→ **DOCUMENT EXCERPT**
Wednesday, August 4, 2010

Always My Little Baby Girl

Today I don't write a letter to Samantha. I just write. I love this picture of her. It makes me smile. Of course her hand is right at her mouth for continual chewing. And she's mid-shriek. Love this girl.

Last week I was at Girls Camp -- teenage girls from our church. It was fun. But I did feel apprehensive about leaving and having no reception on my phone. Marcus did amazingly well though -- first time taking Sammy to therapies and even a neurologist appointment. Go Daddy! He got a little lost, but figured it out.

I sent Marcus to the neurology appointment equipped with questions. I was expecting life altering answers. But much to my surprise, there weren't any. It was pretty simple.

Seckel Syndrome -- Yes there's a genetic test for it, but there's no need to get it done (well, that's to be determined by me...the mama...but for now I'm fine with that). The diagnosis of Seckel Syndrome is actually a way of grouping all the symptoms she has -- and she has them all. So, she has Seckel Syndrome, I suppose, but it doesn't matter? I guess not. And it doesn't change anything about the treatment she is getting, her prognosis, nada. So, that wiped out about 1,000,000 questions I had. Pretty easy.

In recently reading Samantha's past neurology report, I read something I hadn't noticed before. Sammy's head is so small, she's actually considered nanocephalic. Tonight, at the dinner table, this came up. And, her Uncle Colin said it this way, "So, in layman terms, instead of having a super small head, she has a super duper small head." Yep. Our little Sammy is super duper small. And I'm really ok with that. She may have a nano-head, but she has a macro-heart. Such a sweetie (and I can say this now because she's asleep...because believe me...today, as she threw up all over me 2 times, then all over the kitchen floor one more...I wasn't thinking "sweetie pie," though I did feel bad for her).

There are days when I feel like a diagnosis is so important -- like it somehow makes things make sense. She's this way because of this gene...or she does that because of this. But honestly, most days, it doesn't matter what she has. She's my little girl no matter what, right? That doesn't change. She'll always be my little baby girl.

1 comment:

  1. way to go marcus!

    and i love that last paragraph. so true. some days it really helps to have a diagnosis and other days it just doesn't mean a thing.

→ **REQUIRED TASKS**
1. Copy the blog post about Sammy word for word, from "I sent Marcus" up to and including "was pretty simple.".
2. Answer these questions about the blog post about Sammy:
(a) Who took Sammy to her therapies and neurology appointment while the writer was at Girls Camp?
(b) What word from Sammy's past neurology report describes how small her head is?
(c) How many times did Sammy throw up on the writer that day?

→ **SUPPLIED INFORMATION**

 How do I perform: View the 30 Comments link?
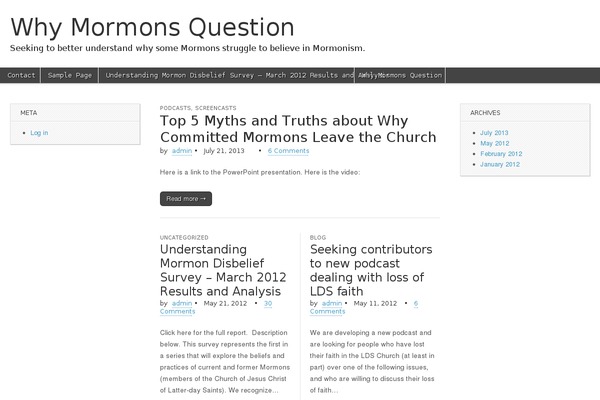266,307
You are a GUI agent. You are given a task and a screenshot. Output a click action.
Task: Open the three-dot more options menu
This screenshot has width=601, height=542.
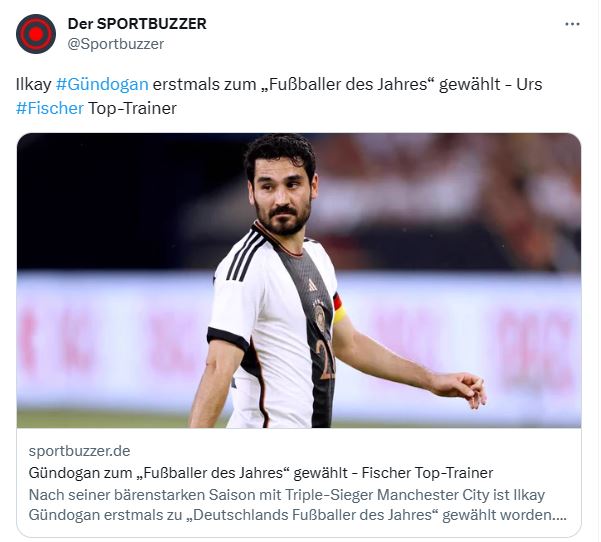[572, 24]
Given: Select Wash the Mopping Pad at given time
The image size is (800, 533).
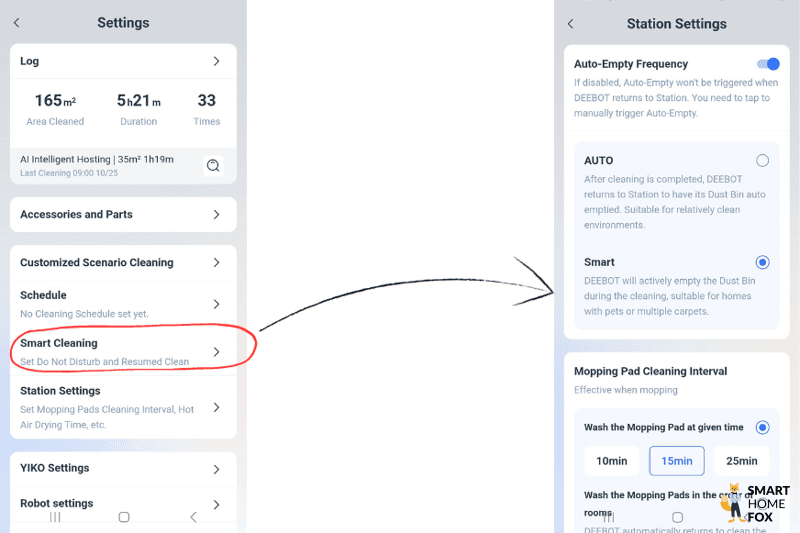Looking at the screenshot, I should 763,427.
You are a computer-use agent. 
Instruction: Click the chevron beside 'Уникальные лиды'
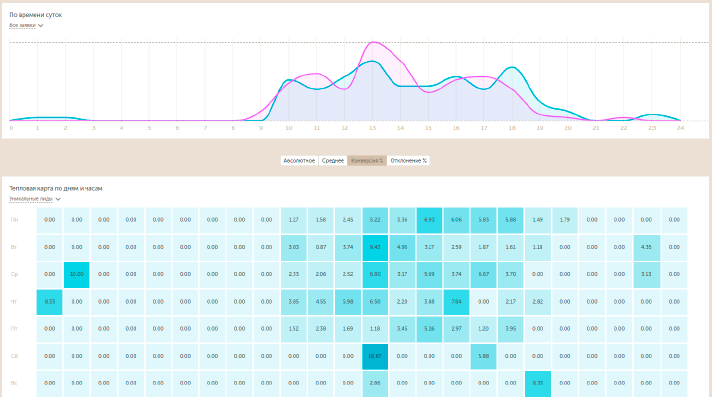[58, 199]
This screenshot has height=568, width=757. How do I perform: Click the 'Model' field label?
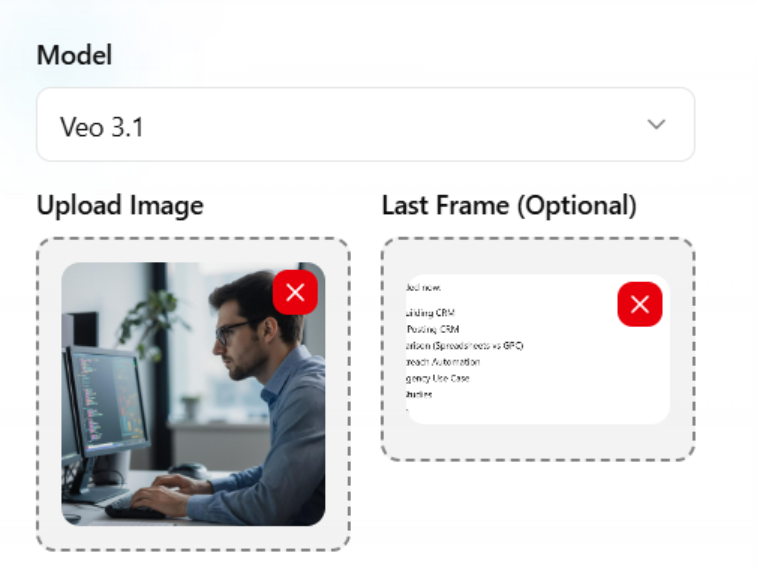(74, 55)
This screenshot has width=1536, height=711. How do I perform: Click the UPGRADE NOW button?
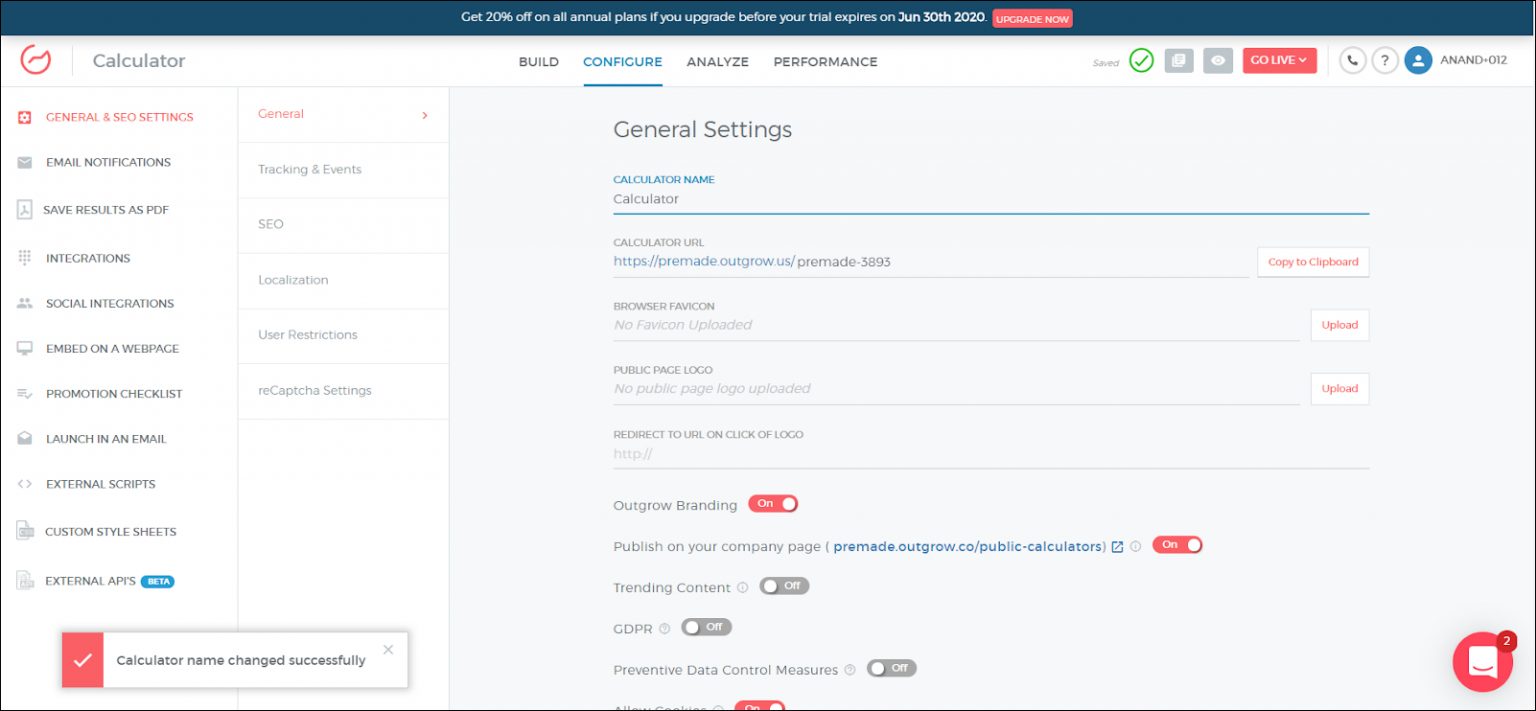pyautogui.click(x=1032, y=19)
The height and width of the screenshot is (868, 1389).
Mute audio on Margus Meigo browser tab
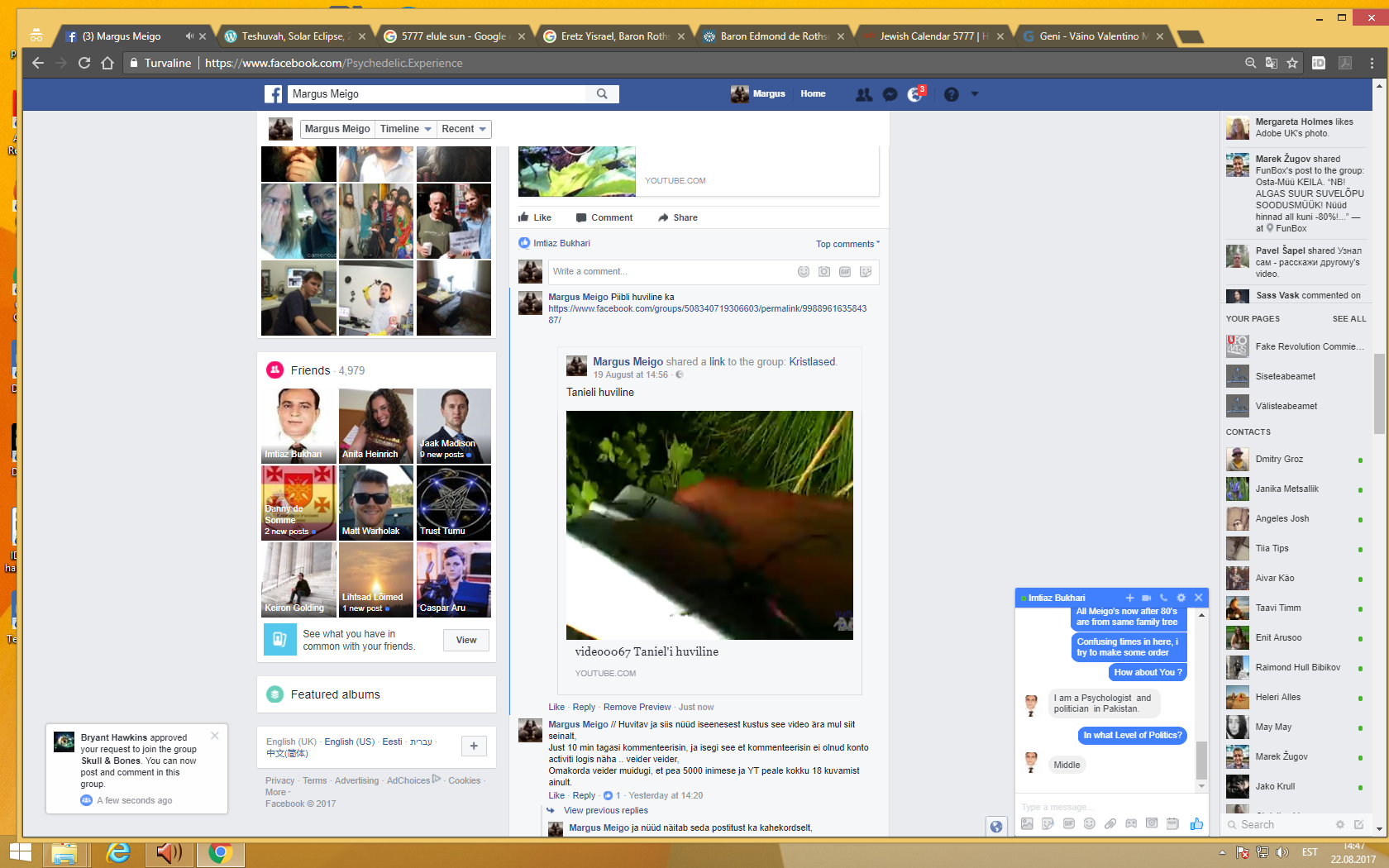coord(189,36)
--
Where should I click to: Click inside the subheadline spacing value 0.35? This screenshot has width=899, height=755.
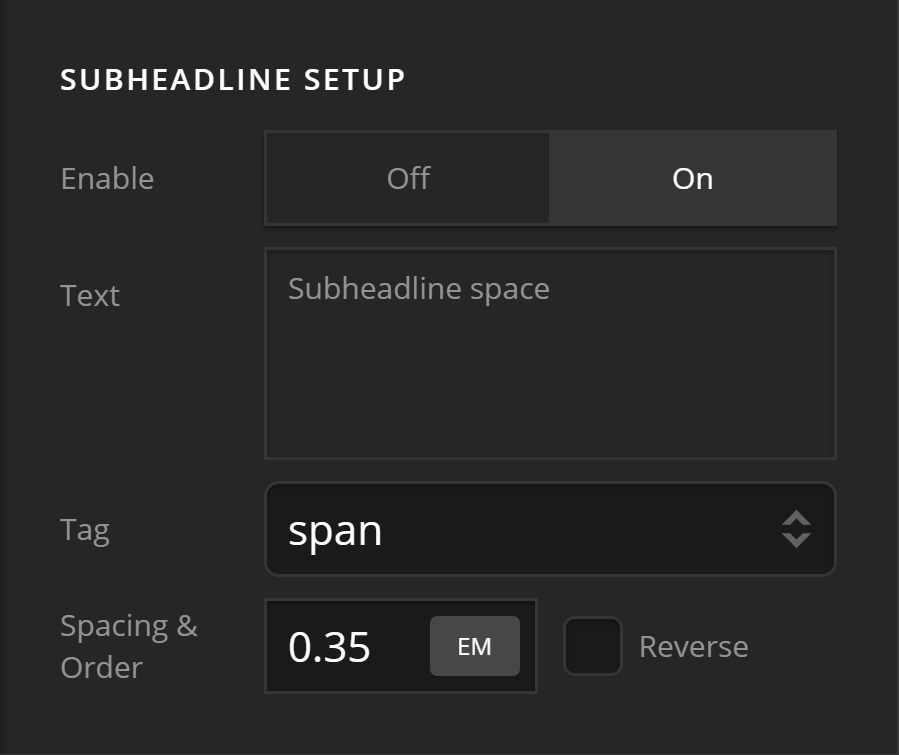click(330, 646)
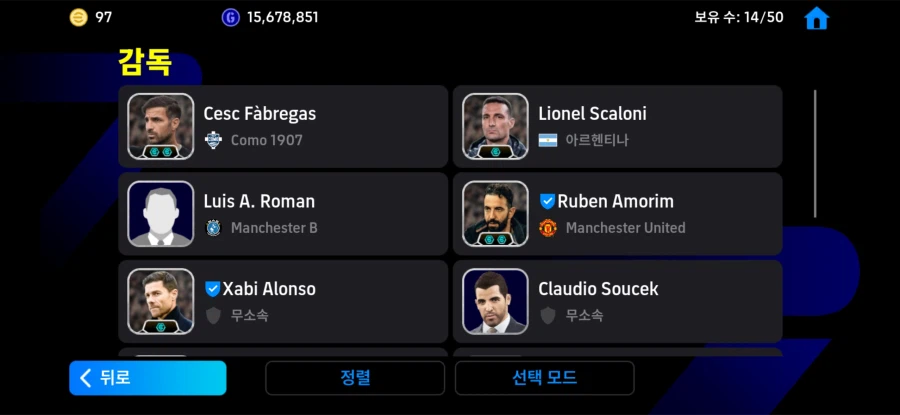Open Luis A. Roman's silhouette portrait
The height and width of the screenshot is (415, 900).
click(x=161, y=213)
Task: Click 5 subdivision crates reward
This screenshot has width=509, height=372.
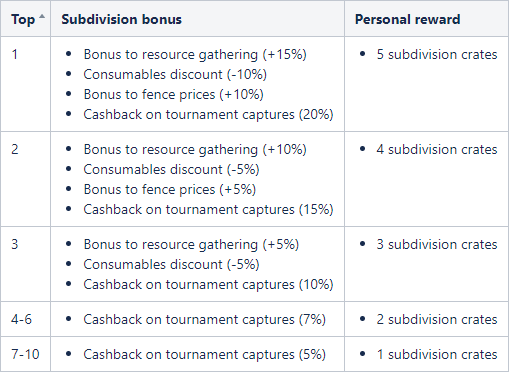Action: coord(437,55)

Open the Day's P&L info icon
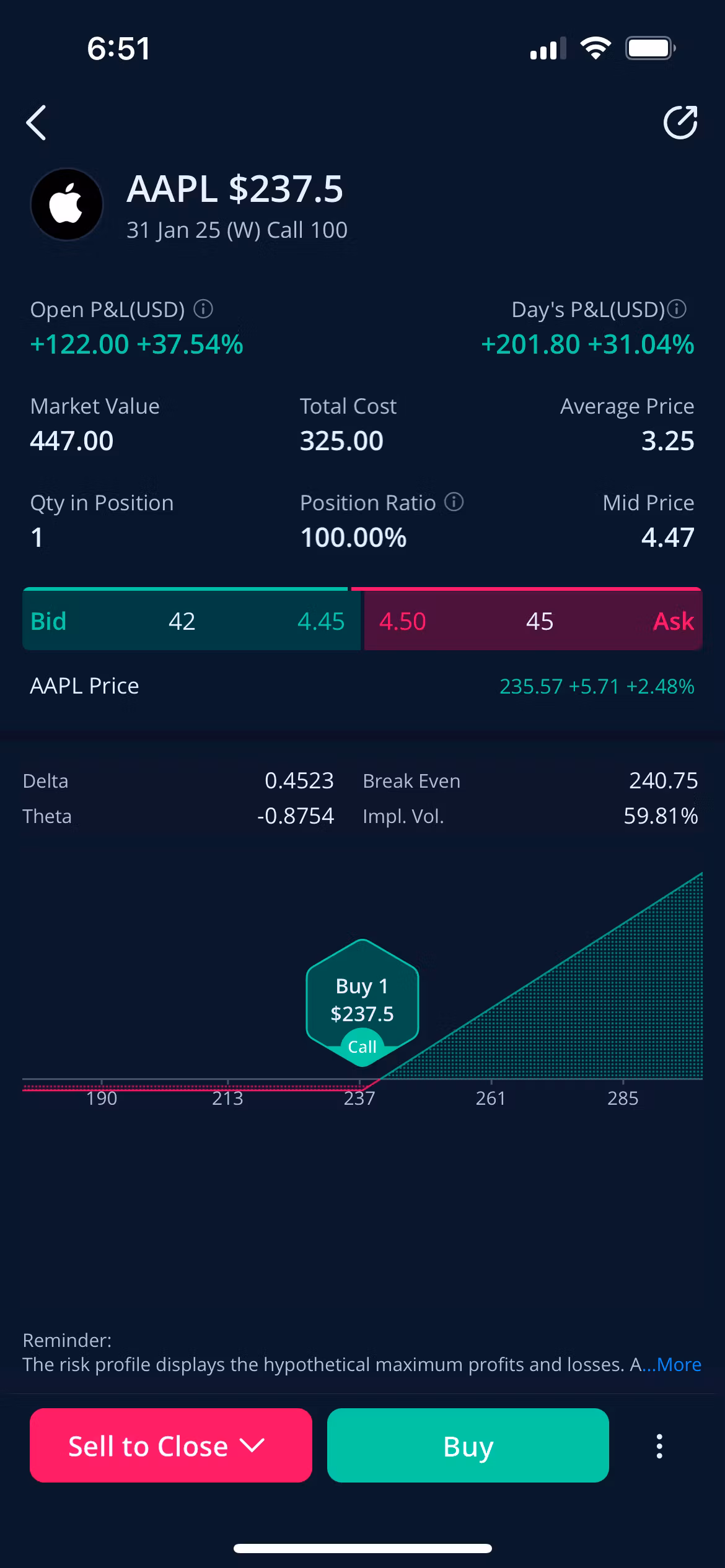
...
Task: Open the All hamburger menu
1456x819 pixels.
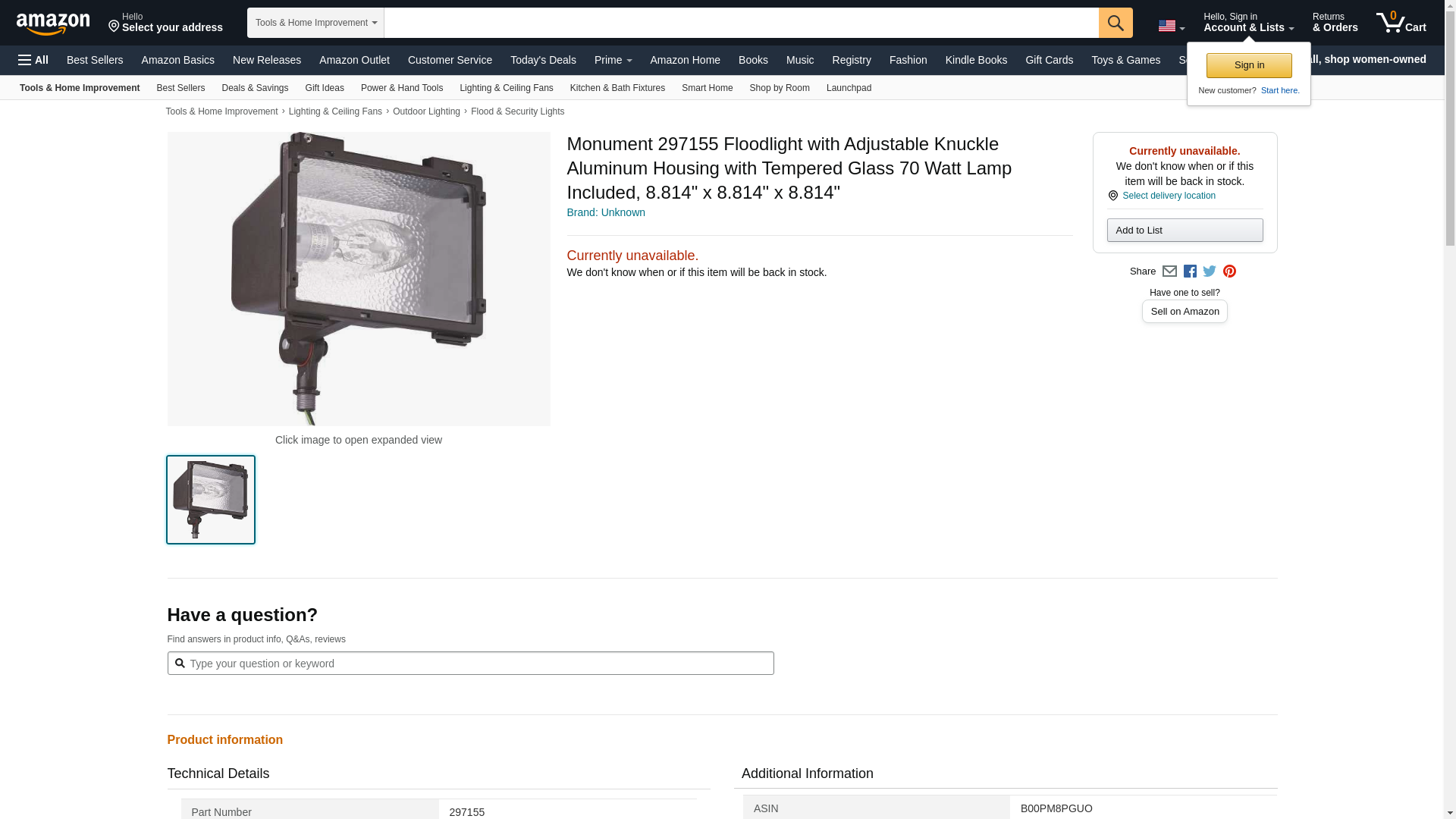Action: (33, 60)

→ **TASK-BY-TASK OUTPUTS**
1.
I sent Marcus to the neurology appointment equipped with questions. I was expecting life altering answers. But much to my surprise, there weren't any. It was pretty simple.

2.
(a) Marcus
(b) Nanocephalic
(c) Two times